How Google’s AI Research System is Revolutionizing Tropical Cyclone Forecasting with Speed

When Tropical Storm Melissa swirled off the coast of Haiti, weather expert Philippe Papin felt certain it was about to grow into a monster hurricane.

As the lead forecaster on duty, he forecasted that in a single day the storm would intensify into a severe hurricane and start shifting in the direction of the coast of Jamaica. Not a single expert had previously made this confident forecast for rapid strengthening.

However, Papin had an ace up his sleeve: artificial intelligence in the guise of Google’s new DeepMind hurricane model – released for the initial occasion in June. And, as predicted, Melissa evolved into a storm of astonishing strength that ravaged Jamaica.

Increasing Dependence on Artificial Intelligence Predictions

Meteorologists are increasingly leaning hard on the AI system. On the morning of 25 October, Papin clarified in his official briefing that Google’s model was a key factor for his certainty: “Roughly 40/50 AI ensemble members indicate Melissa reaching a most intense hurricane. While I am unprepared to forecast that strength yet due to track uncertainty, that remains a possibility.

“It appears likely that a phase of quick strengthening will occur as the storm moves slowly over exceptionally hot sea temperatures which represent the most extreme oceanic heat content in the whole Atlantic basin.”

Surpassing Conventional Models

Google DeepMind is the pioneer artificial intelligence system focused on tropical cyclones, and now the first to beat standard weather forecasters at their own game. Across all 13 Atlantic storms so far this year, the AI is top-performing – even beating experts on track predictions.

The hurricane ultimately struck in Jamaica at maximum strength, among the most powerful landfalls ever documented in nearly two centuries of record-keeping across the region. The confident prediction likely gave residents extra time to get ready for the catastrophe, potentially preserving lives and property.

The Way The Model Works

Google’s model works by spotting patterns that conventional lengthy physics-based weather models may miss.

“The AI performs much more quickly than their physics-based cousins, and the processing requirements is more affordable and time consuming,” said Michael Lowry, a former meteorologist.

“This season’s events has demonstrated in quick time is that the newcomer artificial intelligence systems are on par with and, in certain instances, superior than the less rapid physics-based weather models we’ve relied upon,” he added.

Understanding Machine Learning

It’s important to note, Google DeepMind is an example of machine learning – a technique that has been employed in data-heavy sciences like meteorology for years – and is distinct from generative AI like ChatGPT.

Machine learning takes mounds of data and extracts trends from them in a manner that its system only takes a few minutes to generate an answer, and can operate on a desktop computer – in sharp difference to the flagship models that authorities have used for years that can take hours to run and need some of the biggest high-performance systems in the world.

Professional Responses and Upcoming Developments

Still, the fact that the AI could exceed previous top-tier legacy models so quickly is nothing short of amazing to weather scientists who have spent their careers trying to predict the world’s strongest weather systems.

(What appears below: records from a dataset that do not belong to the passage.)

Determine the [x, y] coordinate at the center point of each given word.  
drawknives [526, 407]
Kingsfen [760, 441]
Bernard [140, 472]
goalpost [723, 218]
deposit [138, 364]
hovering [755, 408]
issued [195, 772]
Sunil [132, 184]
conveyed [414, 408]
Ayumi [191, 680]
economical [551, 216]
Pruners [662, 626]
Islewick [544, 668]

“I’m impressed,” said James Franklin, a retired expert. “The sample is now large enough that it’s evident this is not a case of beginner’s luck.”

Franklin noted that although the AI is outperforming all other models on forecasting the trajectory of storms globally this year, like many AI models it sometimes errs on high-end intensity predictions inaccurate. It had difficulty with another storm earlier this year, as it was similarly experiencing rapid intensification to maximum intensity north of the Caribbean.

In the coming offseason, Franklin said he intends to discuss with Google about how it can make the AI results even more helpful for experts by providing additional under-the-hood data they can use to assess exactly why it is coming up with its conclusions.

“A key concern that nags at me is that although these predictions seem to be highly accurate, the results of the model is kind of a black box,” said Franklin.

Wider Sector Developments

Historically, no a private, for-profit company that has produced a high-performance weather model which grants experts a peek into its techniques – unlike most other models which are provided free to the general audience in their full form by the governments that designed and maintain them.

The company is not alone in starting to use AI to address difficult weather forecasting problems. The US and European governments also have their own artificial intelligence systems in the development phase – which have also shown better performance over previous traditional systems.

The next steps in AI weather forecasts appear to involve startup companies taking swings at formerly difficult problems such as sub-seasonal outlooks and improved advance warnings of severe weather and sudden deluges – and they are receiving federal support to do so. One company, WindBorne Systems, is also deploying its own weather balloons to fill the gaps in the national monitoring system.

Deanna Marshall
Deanna Marshall

Experienced business consultant and writer specializing in market analysis and growth strategies.